As I write this post I sit in a Starbucks, with air conditioner, and on both sides sitting beside me are Americans. In my mind it can very easily feel like I am back home sitting in an American Starbucks living the life I was living this time last year. The matter of it is though is I am not in America right now. I am in Vietnam, which in a way reminds me a lot of America.
While I love being in a Starbucks and being in a city that has more in it than my home town of Knoxville, Tennessee, it is a lot more difficult to be away from home when surrounded by these things. It warps your mind into feeling as if it is at home. but your heart knows it’s not at home. It knows your family isn’t right down the road and no matter how many Starbucks you go into, you still don’t work there right now.

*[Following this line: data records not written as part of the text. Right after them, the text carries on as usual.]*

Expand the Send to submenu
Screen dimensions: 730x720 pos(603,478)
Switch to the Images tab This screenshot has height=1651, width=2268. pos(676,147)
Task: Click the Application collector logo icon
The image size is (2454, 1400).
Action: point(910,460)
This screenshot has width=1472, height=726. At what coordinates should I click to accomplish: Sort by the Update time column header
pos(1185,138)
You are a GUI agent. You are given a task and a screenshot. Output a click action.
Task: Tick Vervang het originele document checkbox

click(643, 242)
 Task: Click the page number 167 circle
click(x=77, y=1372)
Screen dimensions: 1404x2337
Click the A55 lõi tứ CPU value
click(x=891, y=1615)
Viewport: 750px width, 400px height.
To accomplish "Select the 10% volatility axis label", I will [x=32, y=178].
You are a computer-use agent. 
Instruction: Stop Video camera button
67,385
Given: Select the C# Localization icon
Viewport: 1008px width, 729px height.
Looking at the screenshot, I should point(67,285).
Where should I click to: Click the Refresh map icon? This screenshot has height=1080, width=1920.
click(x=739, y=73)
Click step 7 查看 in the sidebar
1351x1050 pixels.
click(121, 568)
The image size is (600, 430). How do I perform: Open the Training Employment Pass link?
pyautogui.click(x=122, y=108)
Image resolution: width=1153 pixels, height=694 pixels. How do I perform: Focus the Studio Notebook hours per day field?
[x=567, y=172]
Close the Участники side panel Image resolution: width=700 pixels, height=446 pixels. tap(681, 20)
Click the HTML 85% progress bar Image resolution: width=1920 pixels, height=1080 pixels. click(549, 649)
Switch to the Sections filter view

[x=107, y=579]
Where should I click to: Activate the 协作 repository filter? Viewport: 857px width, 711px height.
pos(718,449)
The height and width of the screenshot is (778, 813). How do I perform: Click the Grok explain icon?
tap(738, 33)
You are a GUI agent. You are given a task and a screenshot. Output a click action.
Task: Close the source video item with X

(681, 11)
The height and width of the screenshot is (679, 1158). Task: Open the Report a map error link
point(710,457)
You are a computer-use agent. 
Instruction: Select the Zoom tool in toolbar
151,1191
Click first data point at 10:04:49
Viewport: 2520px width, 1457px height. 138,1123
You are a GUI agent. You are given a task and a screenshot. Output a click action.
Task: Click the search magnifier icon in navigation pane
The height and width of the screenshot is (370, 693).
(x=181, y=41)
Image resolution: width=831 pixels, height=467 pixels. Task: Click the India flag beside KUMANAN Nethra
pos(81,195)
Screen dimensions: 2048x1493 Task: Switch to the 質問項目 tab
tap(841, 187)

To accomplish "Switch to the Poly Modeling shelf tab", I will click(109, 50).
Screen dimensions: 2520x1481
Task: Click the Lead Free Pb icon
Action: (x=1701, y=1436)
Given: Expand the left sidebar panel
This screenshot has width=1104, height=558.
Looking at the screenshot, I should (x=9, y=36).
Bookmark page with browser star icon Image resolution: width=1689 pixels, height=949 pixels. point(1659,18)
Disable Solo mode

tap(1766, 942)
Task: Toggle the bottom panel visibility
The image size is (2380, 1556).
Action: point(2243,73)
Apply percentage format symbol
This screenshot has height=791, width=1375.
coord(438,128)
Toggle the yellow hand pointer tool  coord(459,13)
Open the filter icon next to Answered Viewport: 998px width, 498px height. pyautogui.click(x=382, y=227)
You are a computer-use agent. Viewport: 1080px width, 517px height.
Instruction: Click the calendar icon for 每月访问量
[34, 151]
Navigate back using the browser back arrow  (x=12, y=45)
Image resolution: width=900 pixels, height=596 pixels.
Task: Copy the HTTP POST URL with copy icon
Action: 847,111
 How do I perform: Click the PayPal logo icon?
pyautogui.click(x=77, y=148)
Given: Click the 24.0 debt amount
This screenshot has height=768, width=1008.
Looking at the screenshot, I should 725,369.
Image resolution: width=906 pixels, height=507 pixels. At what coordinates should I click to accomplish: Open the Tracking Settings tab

This life can easily be mistaken by any bystander that I am just visiting here from home on holiday, but that isn’t what I signed up for is it? I at times also easily get confused with why I am truly here, because sometimes the circumstances aren’t always what you would assume them to be. Yeah there have been nights I have had to sleep on a straw mat in the living room of an African family with 9 other girls. There have been 56 hour bus rides that I truly never knew when I would be getting off the bus. Truthfully though there are also moments I am sitting on a beach in Vietnam drinking fresh coconut water out of a coconut. There are moments that I am able to Instagram what looks like a vacation rather than an overseas mission trip.
In all of this though I know it must be difficult for a lot of people back home to fully understand what I am doing. Those back home only really get to see what I post online and probably only get to talk to me when I am sitting in a cafe where is the only place you can find wifi to call. It is difficult to see the fruit from what I am doing being many miles away from home, but I promise you that it is there.
I get to see the smiles of children who just want someone to show them love and we may be all the love they get for the time being of us being there. I get to sit around people who have lived in these countries since they were born and live as they live with them for a short time. I get to meet people who I would have never met had I not said ‘yes’ to this trip.
This year is honestly a year I will never be able to recreate at any point in my life. These opportunities I have had to serve 11 different countries I am so thankful for and am excited that I can say I still have 5 months left to do this. I am also thankful though for the off days and the weekends where my team and I are also able to enjoy the things that the country has to offer.